Categories
SSIS

Handling Optional Carriage Returns in Flat Files

When ingesting files in SSIS via Flat File Connections, a consistent format is key. Sometimes that isn’t the case. Here we’ll look at an example where the carriage return (CR\r) may or may not be included in the file.

The problem

A file format can change as easy as tweaking the file in an editor and re-saving it (looking at you, Excel đź‘€). Let’s see the impact of this.

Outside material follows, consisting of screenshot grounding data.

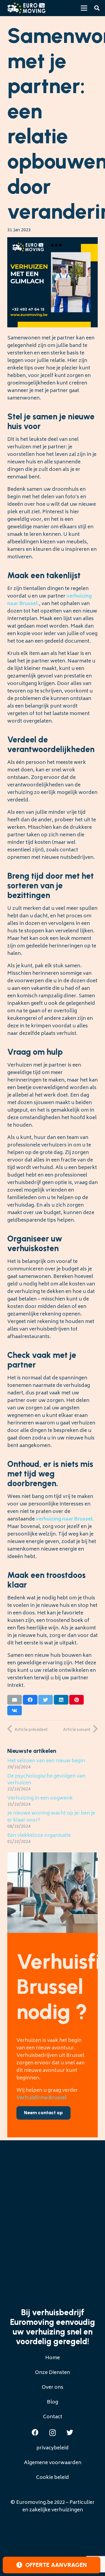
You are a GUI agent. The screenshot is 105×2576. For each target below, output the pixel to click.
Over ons (52, 2387)
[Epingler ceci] (76, 1700)
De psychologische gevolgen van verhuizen (46, 1779)
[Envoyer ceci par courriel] (14, 1700)
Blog (52, 2402)
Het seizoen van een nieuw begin (46, 1761)
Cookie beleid (52, 2478)
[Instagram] (52, 2432)
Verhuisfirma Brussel (41, 2098)
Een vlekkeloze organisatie (39, 1835)
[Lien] (26, 8)
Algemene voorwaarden (52, 2463)
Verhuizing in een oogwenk (40, 1798)
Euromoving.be (34, 2502)
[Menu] (84, 8)
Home (52, 2358)
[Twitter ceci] (45, 1700)
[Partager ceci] (30, 1700)
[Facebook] (35, 2432)
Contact (52, 2417)
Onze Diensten (52, 2373)
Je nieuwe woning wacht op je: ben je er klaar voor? (51, 1816)
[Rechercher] (97, 8)
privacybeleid (52, 2448)
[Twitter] (69, 2432)
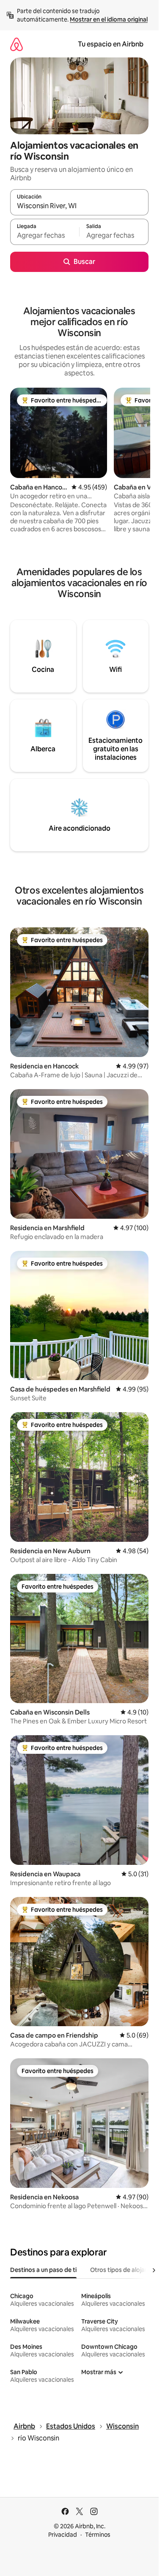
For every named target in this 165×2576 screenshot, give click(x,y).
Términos (97, 2534)
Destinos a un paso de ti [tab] (43, 2270)
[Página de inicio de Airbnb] (16, 44)
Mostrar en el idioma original (109, 19)
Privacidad (62, 2534)
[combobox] (79, 206)
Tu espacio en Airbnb (110, 44)
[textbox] (44, 236)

If we expect a line feed (LF) but receive a carriage return plus line feed (CRLF), the file will appear to import correctly:

Source file containing a carriage return plus line feed
Results of a record imported into a database table

But:

SELECT *
FROM dbo.LineFeeds
WHERE [Name] = 'Andrew';
Searching for a record fails due to trailing carriage return

Why? It’s because the text actually includes the carriage return (CR) character:

Searching successful when explicitly adding a carriage return

So let’s look at the alternative. If we expect the carriage return plus the line feed (CRLF) but only receive a line feed (LF), we’ll see a warning in SSIS:

SSIS warning about no records found in the flat file

Warning: The end of the data file was reached while reading header rows. Make sure the header row delimiter and the number of header rows to skip are correct.
Information: The total number of data rows processed for file “C:\Data\Import.csv” is 0.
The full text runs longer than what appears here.